Sunday, May 25, 2014

Canadian Week in Review

Check the Canadian Week in Review tomorrow morning for the latest in Genealogy, Heritage, and History news in Canada. 

It has the latest news covered in New/Updated Websites, Social Media, and Newspaper Articles.

It’s the ONLY news blog of its kind in country! 

It has been a regular post every Monday morning since April 23, 2012.

Saturday, May 24, 2014

The Empress of Ireland - May 29, 1914

The sinking of the RMS Empress of Ireland at the mouth of the St. Lawrence River in 1914 had a great affect on the people of Canada, as more than 1,000 people lost their lives when the ship was stuck by the SS Storstad on that fateful foggy morning.

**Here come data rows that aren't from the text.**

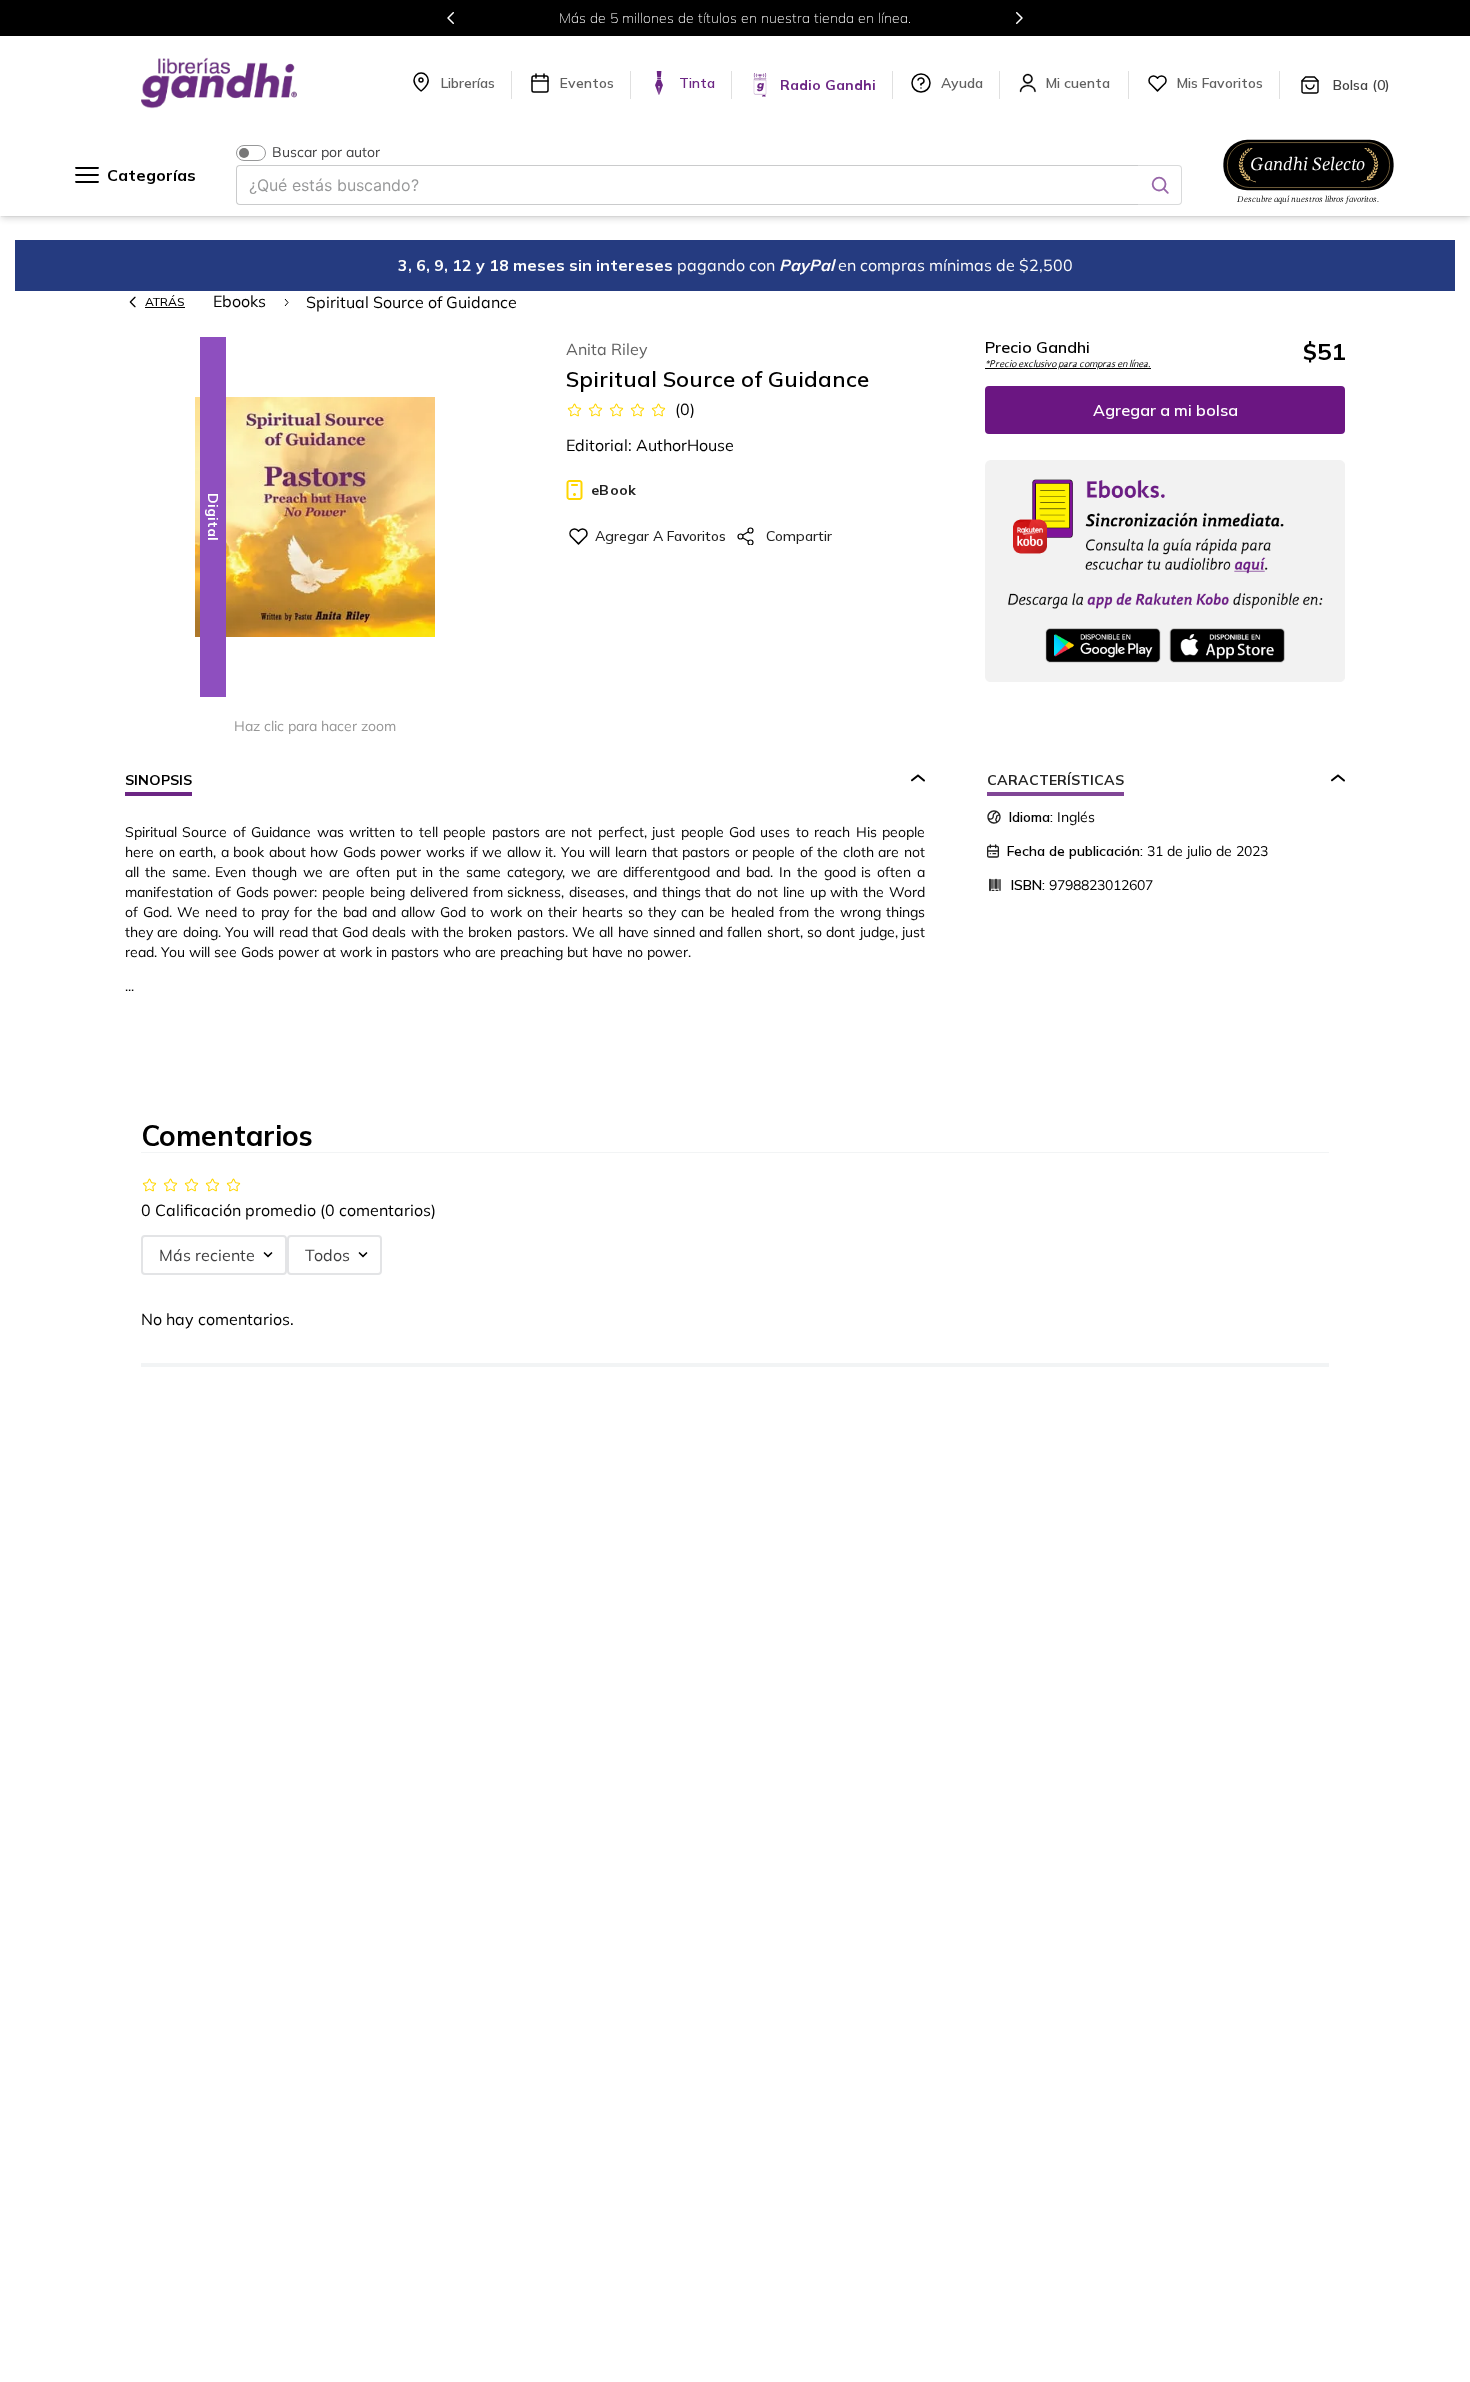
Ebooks (239, 301)
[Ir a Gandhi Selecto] (1308, 207)
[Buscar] (1160, 185)
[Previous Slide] (451, 18)
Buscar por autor (326, 152)
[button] (315, 518)
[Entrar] (1080, 83)
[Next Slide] (1019, 18)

While I was at a Canada Post kiosk the other day, I picked up their May 2014 magazine called Details with a photograph of the Empress of Ireland on the front, as shown in the picture above. The story of the sinking is on pages 12 to 14, and you should pick up this excellent pocket-sized magazine the next time you are in the post office.

The story of the Empress of Ireland is at

Gail Dever of the Genealogy à la carte blog from Montreal has sent me articles about the Empress of Ireland from Canadian newspapers, such as -

The Empress of Ireland: Remembering ‘Canada’s Titanic’

Doomed liner to be commemorated in coming days with stamp, coins, monuments and more

Friday, May 23, 2014

British Columbia Birth Registrations, 1854-1903

The LDS has updated the registration of births for British Columbia. . .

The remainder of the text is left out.